WHAT THIS TASK INVOLVES
Copy each of the following entries word for word.

SUPPLIED INFORMATION
>>>

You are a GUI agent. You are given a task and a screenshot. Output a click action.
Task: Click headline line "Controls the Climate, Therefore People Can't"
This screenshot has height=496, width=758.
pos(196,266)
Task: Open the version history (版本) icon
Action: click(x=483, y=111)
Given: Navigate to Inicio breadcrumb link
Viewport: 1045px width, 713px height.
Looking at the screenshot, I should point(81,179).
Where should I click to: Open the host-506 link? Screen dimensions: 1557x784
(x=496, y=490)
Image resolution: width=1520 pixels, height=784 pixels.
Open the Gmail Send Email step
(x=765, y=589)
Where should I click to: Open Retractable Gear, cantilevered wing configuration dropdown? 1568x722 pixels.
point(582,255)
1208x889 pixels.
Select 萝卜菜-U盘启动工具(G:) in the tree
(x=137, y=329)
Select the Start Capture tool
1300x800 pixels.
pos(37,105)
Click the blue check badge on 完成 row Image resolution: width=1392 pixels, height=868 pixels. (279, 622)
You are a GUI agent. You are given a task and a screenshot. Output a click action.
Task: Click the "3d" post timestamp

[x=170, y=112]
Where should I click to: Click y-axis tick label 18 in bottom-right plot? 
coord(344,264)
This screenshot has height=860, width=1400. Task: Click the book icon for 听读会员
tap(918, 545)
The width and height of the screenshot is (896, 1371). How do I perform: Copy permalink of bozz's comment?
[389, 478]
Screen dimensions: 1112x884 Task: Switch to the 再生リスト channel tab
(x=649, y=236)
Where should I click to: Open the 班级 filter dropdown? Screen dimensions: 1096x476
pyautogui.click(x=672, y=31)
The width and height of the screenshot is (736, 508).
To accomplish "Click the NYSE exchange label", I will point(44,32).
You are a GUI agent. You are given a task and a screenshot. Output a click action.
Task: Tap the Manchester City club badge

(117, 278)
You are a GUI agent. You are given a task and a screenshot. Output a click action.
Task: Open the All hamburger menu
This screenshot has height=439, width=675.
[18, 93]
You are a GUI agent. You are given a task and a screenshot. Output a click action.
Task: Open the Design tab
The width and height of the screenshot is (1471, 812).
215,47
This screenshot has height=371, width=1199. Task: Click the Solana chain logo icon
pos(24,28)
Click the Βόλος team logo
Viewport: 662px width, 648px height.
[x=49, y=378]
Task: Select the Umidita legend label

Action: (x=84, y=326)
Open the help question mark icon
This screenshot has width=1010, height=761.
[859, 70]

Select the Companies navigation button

<<<

COMPLETE RESPONSE
You are a GUI agent. You are given a task and a screenshot. Output a click action.
Task: Click headline line "Controls the Climate, Therefore People Can't"
This screenshot has height=496, width=758.
pos(196,266)
Task: Open the version history (版本) icon
Action: click(x=483, y=111)
Given: Navigate to Inicio breadcrumb link
Viewport: 1045px width, 713px height.
Looking at the screenshot, I should point(81,179).
Where should I click to: Open the host-506 link? Screen dimensions: 1557x784
(x=496, y=490)
Image resolution: width=1520 pixels, height=784 pixels.
Open the Gmail Send Email step
(x=765, y=589)
Where should I click to: Open Retractable Gear, cantilevered wing configuration dropdown? 1568x722 pixels.
point(582,255)
1208x889 pixels.
Select 萝卜菜-U盘启动工具(G:) in the tree
(x=137, y=329)
Select the Start Capture tool
1300x800 pixels.
pos(37,105)
Click the blue check badge on 完成 row Image resolution: width=1392 pixels, height=868 pixels. (279, 622)
You are a GUI agent. You are given a task and a screenshot. Output a click action.
Task: Click the "3d" post timestamp

[x=170, y=112]
Where should I click to: Click y-axis tick label 18 in bottom-right plot? 
coord(344,264)
This screenshot has height=860, width=1400. Task: Click the book icon for 听读会员
tap(918, 545)
The width and height of the screenshot is (896, 1371). How do I perform: Copy permalink of bozz's comment?
[389, 478]
Screen dimensions: 1112x884 Task: Switch to the 再生リスト channel tab
(x=649, y=236)
Where should I click to: Open the 班级 filter dropdown? Screen dimensions: 1096x476
pyautogui.click(x=672, y=31)
The width and height of the screenshot is (736, 508).
To accomplish "Click the NYSE exchange label", I will point(44,32).
You are a GUI agent. You are given a task and a screenshot. Output a click action.
Task: Tap the Manchester City club badge

(117, 278)
You are a GUI agent. You are given a task and a screenshot. Output a click action.
Task: Open the All hamburger menu
This screenshot has height=439, width=675.
[18, 93]
You are a GUI agent. You are given a task and a screenshot. Output a click action.
Task: Open the Design tab
The width and height of the screenshot is (1471, 812).
215,47
This screenshot has height=371, width=1199. Task: Click the Solana chain logo icon
pos(24,28)
Click the Βόλος team logo
Viewport: 662px width, 648px height.
[x=49, y=378]
Task: Select the Umidita legend label

Action: (x=84, y=326)
Open the help question mark icon
This screenshot has width=1010, height=761.
[859, 70]

Select the Companies navigation button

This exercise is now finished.